Color Your Garden Drought-Friendly!
Written by SurfWriter Girls Sunny Magdaug and Patti Kishel
With California in the middle of a serious drought now is the time to start thinking about low water-usage plants for your garden.
You might be surprised to know that there’s a wide variety of drought-friendly flowers, shrubs, trees, and ground cover that can give your garden a splash of color.
SurfWriter Girls Sunny Magdaug and Patti Kishel learned that you can have a colorful, vibrant garden that’s low maintenance and beautiful at the same time. It just takes a combination of planning and planting.
The best way to start is by sectioning off a part of your garden and designating this for plants that require less water.

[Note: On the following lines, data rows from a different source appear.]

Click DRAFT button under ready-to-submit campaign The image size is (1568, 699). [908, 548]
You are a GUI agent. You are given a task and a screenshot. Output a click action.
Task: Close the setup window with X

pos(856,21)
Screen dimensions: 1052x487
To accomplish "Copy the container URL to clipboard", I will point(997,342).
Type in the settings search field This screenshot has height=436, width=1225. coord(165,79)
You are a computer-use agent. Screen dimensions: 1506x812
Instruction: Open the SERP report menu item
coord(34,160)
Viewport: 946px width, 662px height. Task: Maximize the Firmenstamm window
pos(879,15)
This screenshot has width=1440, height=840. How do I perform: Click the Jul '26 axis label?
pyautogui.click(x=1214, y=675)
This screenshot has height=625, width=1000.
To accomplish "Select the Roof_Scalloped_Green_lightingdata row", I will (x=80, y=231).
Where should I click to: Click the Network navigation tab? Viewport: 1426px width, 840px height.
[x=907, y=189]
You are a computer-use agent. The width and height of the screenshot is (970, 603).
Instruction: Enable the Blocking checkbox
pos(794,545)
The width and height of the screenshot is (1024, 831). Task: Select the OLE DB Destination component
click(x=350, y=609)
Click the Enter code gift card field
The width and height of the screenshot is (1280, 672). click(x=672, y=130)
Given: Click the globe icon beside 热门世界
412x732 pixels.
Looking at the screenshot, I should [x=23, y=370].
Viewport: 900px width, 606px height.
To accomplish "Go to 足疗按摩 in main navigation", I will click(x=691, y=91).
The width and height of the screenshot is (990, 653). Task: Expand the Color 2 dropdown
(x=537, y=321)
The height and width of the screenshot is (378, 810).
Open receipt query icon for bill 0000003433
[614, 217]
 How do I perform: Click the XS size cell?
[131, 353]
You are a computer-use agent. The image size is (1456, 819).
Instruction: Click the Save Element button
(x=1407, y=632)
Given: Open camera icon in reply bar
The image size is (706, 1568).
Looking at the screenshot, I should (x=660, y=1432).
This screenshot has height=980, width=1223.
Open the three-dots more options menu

By separating these drought-resistant plants from the others, you can ensure that both types of plants are watered properly.
SurfWriter Girl Patti’s husband Greg did this to part of their backyard...
and an area next to the driveway, replacing the grass with a variety of low-water usage plants.
Depending on your preferences and desired color palette, some drought-friendly plants to consider are:
Wild lilac, one of Sunny’s favorites.
California Poppy, a state classic
Western Redbud with bright purple-pink flowers
Island Snapdragon, rich, red flowers from the Channel Islands
San Diego Sunflower, a plant ready for any weather
Rockrose, evergreen shrubs with white, yellow, pink or purple flowers
Purple Smoke Tree, with stunning, dark purple leaves that change to scarlet in fall.
Citrus trees - orange, lemon, lime, and tangerine – add a burst of color with fragrant smells and delicious fruit to enjoy.
Coast Dudlyea succulents, known their coral color
Ice Plants – in yellow, orange, purple and red
When Surfrider Foundation Ocean Friendly Gardens specialist Greg Goran and his wife Sharon
decided to make their garden more water-efficient, they chose “several species of manzanitas, California fuschia, and a ton of drought tolerant succulents.”
One of the key features of the garden is that it is made up of about 80% native plants, including sages (clevlandii, black sage, and white sage), which are suited to a drier landscape.
Once you start planning your own garden, you’ll see that there are lots of options to choose from. For more ideas, contact the Surfrider Foundation and/or the California Native Plant Society.
By doing your research and adopting a phase-in/phase-out strategy that replaces water-thirsty plants with water-saving plants, you can have the colorful garden you want – one that’s beautiful for you...and beautiful for the environment.